■ **AIM OF THE TASK**
Write each line out exactly, from the one containing "Click the God health status button" through the final line of the data, and keep pictures out of the copy.

■ **DATA SUPPLIED**
#####
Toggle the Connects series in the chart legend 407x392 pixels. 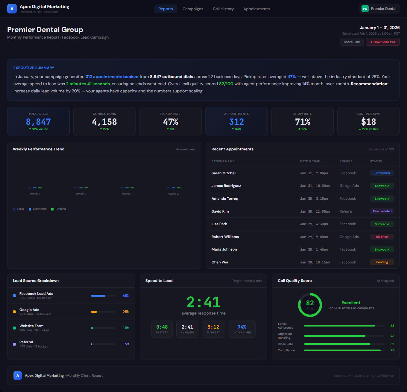click(x=37, y=209)
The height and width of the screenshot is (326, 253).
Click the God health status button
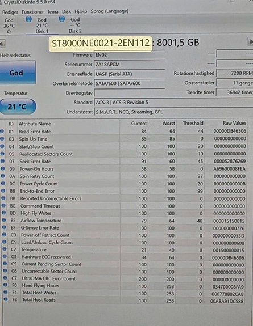17,73
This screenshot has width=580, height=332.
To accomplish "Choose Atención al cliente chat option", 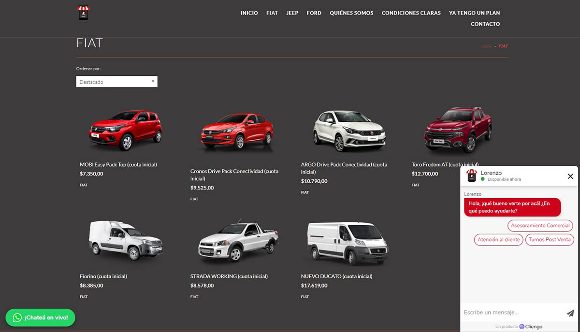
#####
■ **EXERCISE ANSWER**
Click the God health status button
17,73
This screenshot has width=580, height=332.
To accomplish "Choose Atención al cliente chat option", 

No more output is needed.